I am looking for the perfect shoe that I most likely already have or doesn’t exist in the world except in the glorious glitter universe of my shoe imagination. It’s like the opposite of Cinderella. I’m not looking for the shoe’s owner. I am the owner, looking for the shoe.



I have no fairy godmother. I have a real mother, who also loves shoes and I remember her buying a pair in the 70s for $134.00 which back then for our family might as well have been $1,000,000 and totally feeling justified about the purchase and the pride and entitlement and enjoyment and self esteem that went into her decision to buy them was a terrific example for me growing up. for my mother, and now for me, the spending of money was stating simply, “I matter.” And that felt good. And it still feels good.



I have to go get my own glass slipper – which never seemed practical in my opinion. It seems like glass shoes would hurt a lot, because glass wouldn’t give like leather, and the friction would make them squeak loudly enough to sound like you were farting with every step. So I want a proverbial glass slipper, not an actual one. Also, clear shoes fog up in an unsettling way. I have a bunch of different styles and they all make my feet sweat appallingly and slurp when you take them off.



In my mind, the right shoes will solve all my problems. In the right shoe, I am made whole, entire. Nothing is missing. The shoe will bring me all here. The shoe is what I need. I have a shoe shaped hole in my soul and I want you to step in.



The original shoe wound happened on a visit to Rome. I was moved to tears by Bernini everywhere in the streets, but what truly transformed me was a pair of platform pumps encrusted with rhinestones huge and irregularly shaped and placed, giving the shoe the appearance of a broken mirror. It was a disco ball morphed into a chunky heeled platform pump with a thin buckled ankle strap like a halo on top of this angel of a shoe. I was already late and I had no time to buy them or even try them. I retraced my steps later and I couldn’t find the store again. I wondered if they had been some kind of shoe mirage, a footwear fever dream. Perhaps they were.  I have been in pain ever since I saw those shoes but couldn’t possess them. I have been looking for them ever since.

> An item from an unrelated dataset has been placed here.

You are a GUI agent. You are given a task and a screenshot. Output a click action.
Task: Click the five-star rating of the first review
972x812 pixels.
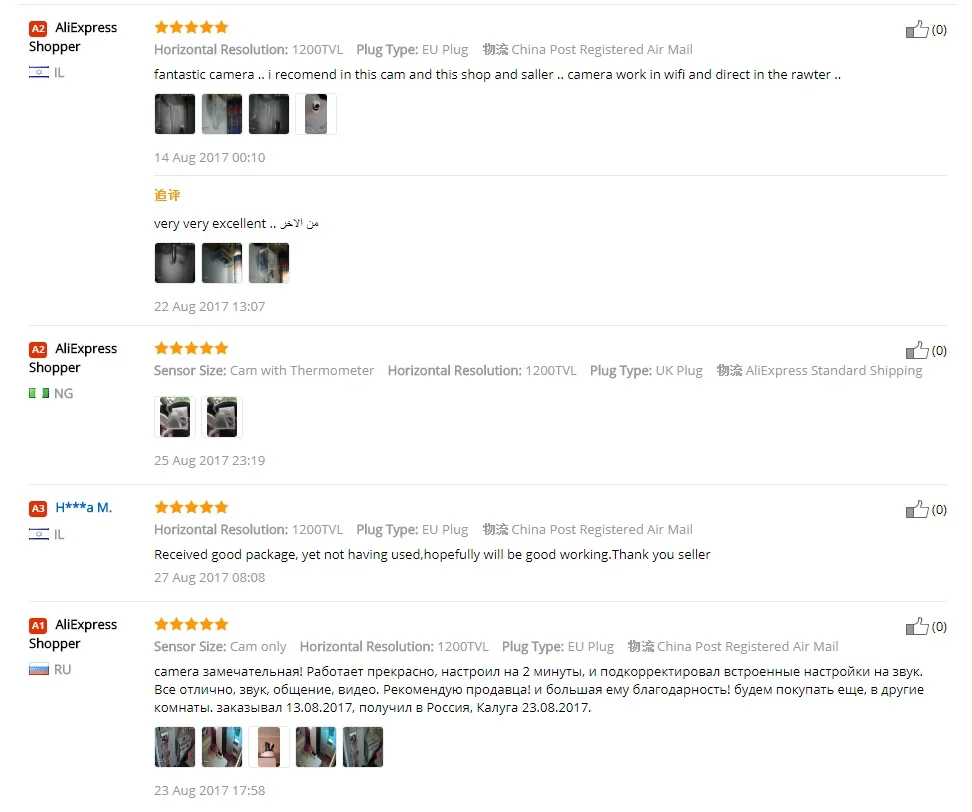tap(192, 27)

I want to hunt, stalk, close in on and capture the shoe, so I will order the shoe, but by the time it comes days later in a neat Fed Ex box, the shoe’s appeal has diminished. That delicious moment of wanting could not stretch itself across even next day shipping, so how much do I really need it? Almost every time, I forget that I have ordered the shit, and it arrives as a reminder of my own fickle heart. It comes and I don’t care. And I never return anything because that would require me to have tape which doesn’t exist in my atmosphere. I have none of the real ordinary day to day stuff that everyone has. Yes I may have a pair of handmade and autographed manolo blahnik peacock feather mules that are too precious and holy to wear so instead they straddle the altar above my fireplace, but don’t even ask for scotch tape because I never have that shit. You need to stick something together? Forget it. You have come to the wrong house.



My Jacket

Wednesday, November 30th, 2011

We should talk about clothing sometimes. I have beautiful, impeccable, imaginative, innovative and flawless style, no matter how many times I have been featured on worst dressed lists. Every time I get dressed, there is passion and an eye for detail involved. Comfort, class, weather, time of day, time I will be gone from home, texture, hue, appropriate level of dressed up/down, activity, how it looks from every angle while engaging in activity – everything is taken into consideration. There is an art to dressing, and you can feel beautiful and amazing all the time, not just at night, not just on dates, not just for special events, but seriously – every time you wear clothes, every time you put something on, you can be perfect. It’s an opportunity for art.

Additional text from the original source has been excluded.